Although smallpox was the most feared infectious disease for a long time, its risk potential is greater today than in previous centuries. Mandatory vaccinations were discontinued in many countries around 25 years ago. Vaccination given within four days of exposure appears to provide some protection against smallpox infection and significant protection against fatal outcome.
As a countermeasure for the eventuality, a smallpox vaccine is now available worldwide. Vaccinia and smallpox viruses are used in the life sciences as vectors for the expression of foreign proteins and also for the development of new types of vaccines. Surviving the disease confers lifelong immunity. In the case of incomplete immunity, the course in the 2nd phase is greatly reduced (variolois). A milder form of the disease is white pox or milkpox (variola minor or alastrim) caused by orthopoxvirus alastrim; they leave no immunity to the true smallpox.
Smallpox is largely considered eradicated. Patients who have contracted smallpox and have overcome the condition must continue to seek medical attention. After the end of the therapy, the doctors check the patient’s state of health at regular intervals. In this way, accompanying symptoms can be identified at an early stage.
Despite comprehensive treatment, the viruses may have survived in the body and lead to smallpox again. Since the symptoms usually return in the first few weeks or months, follow-up care takes place much more often at the beginning. The dates can be gradually reduced. This is accompanied by rest and bed rest, because the condition has a strong effect on the immune system.
As a precautionary measure, the skin should continue to be protected and any injuries or scarring should be treated according to the doctor’s instructions. Follow-up care is carried out by a resident dermatologist who contacts the family doctor responsible and the internists involved.
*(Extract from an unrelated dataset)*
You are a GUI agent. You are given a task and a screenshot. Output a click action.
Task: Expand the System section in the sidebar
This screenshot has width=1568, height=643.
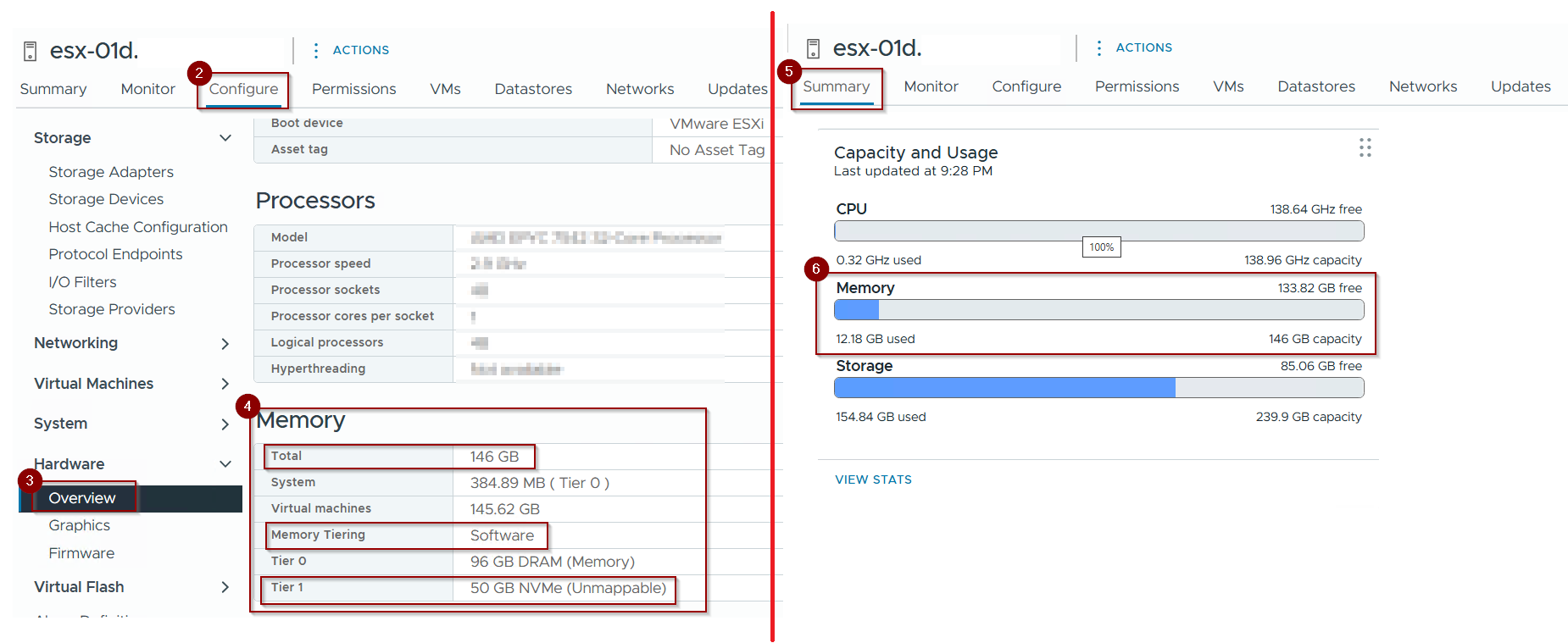point(225,424)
For this, the doctor needs all the important documents and medical records. As part of the aftercare, further screenings may be carried out in order to rule out permanent damage to the skin and secondary diseases or to identify any abnormalities in good time. The further follow-up measures always depend on the course of the disease.
You can do that yourself
Since smallpox is one of the diseases that are highly contagious and also fatal if the course is unfavorable, those affected should consult a doctor at the first sign and follow the doctor’s instructions. The disease is considered eradicated in our region. Therefore, there is little evidence of self-help.
However, if irregularities occur, there is a special obligation to act. Due to its explosive nature, smallpox must be reported and is subject to international quarantine regulations. Independent health care is neither recommended nor permitted. Timely vaccination is recommended to protect against the disease. This should be done independently so that immunity to the pathogens occurs. If a case of illness becomes known in the immediate vicinity, consultation with a doctor should also be sought as soon as possible,
The disease is associated with symptoms such as high fever. Although there is a loss of appetite and strength, care must be taken to ensure that the organism has sufficient nutrients. The amount of liquid has to be adapted to the needs of the body and has to be increased compared to normal circumstances. The changes in the skin’s appearance trigger intense itching. Despite the inconvenience, care should be taken not to give in to the itchy feeling if possible. This increases the risk of sepsis and should be prevented.